• Task objective: Count the lines below containing "price". Number only.

:: Data to use ::

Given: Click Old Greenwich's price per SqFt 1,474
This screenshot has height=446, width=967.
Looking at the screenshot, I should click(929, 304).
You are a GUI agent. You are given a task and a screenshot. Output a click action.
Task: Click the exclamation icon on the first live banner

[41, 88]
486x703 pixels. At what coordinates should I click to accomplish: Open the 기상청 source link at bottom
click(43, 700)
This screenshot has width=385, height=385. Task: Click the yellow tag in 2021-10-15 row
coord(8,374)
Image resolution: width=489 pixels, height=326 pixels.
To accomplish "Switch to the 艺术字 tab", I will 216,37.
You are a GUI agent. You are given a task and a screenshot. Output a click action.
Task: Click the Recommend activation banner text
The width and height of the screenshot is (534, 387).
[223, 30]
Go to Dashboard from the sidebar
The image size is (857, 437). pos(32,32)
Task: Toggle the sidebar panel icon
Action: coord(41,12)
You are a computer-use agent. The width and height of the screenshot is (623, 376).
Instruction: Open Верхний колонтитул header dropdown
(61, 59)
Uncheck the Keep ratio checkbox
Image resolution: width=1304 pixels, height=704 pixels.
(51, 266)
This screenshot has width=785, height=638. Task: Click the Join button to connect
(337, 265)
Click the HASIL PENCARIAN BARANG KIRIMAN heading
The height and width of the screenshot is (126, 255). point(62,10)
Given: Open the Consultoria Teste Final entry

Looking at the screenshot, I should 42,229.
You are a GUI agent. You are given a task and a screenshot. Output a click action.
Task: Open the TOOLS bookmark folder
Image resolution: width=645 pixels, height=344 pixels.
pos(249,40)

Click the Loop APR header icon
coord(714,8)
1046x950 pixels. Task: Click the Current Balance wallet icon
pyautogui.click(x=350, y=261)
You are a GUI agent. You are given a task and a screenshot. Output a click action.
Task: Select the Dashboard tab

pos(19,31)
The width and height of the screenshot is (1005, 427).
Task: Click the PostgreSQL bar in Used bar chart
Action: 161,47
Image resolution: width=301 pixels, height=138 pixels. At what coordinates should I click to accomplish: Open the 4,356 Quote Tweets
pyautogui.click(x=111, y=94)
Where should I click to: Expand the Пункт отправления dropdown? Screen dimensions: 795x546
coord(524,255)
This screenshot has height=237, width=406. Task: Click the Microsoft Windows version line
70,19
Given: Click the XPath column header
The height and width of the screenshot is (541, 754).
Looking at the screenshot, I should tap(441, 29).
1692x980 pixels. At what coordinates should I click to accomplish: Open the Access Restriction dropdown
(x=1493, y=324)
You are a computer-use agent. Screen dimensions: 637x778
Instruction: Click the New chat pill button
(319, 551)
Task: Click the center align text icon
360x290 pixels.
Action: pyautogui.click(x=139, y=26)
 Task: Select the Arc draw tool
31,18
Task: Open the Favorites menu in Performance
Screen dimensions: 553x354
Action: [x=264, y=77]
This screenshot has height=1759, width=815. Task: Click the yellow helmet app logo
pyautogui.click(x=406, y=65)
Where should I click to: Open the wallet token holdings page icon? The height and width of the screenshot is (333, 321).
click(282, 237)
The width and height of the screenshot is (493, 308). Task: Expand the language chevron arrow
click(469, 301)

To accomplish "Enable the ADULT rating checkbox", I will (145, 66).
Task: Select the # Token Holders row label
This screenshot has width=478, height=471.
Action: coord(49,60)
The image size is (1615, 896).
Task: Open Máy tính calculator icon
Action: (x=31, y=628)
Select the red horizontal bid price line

:::

• Answer box: 2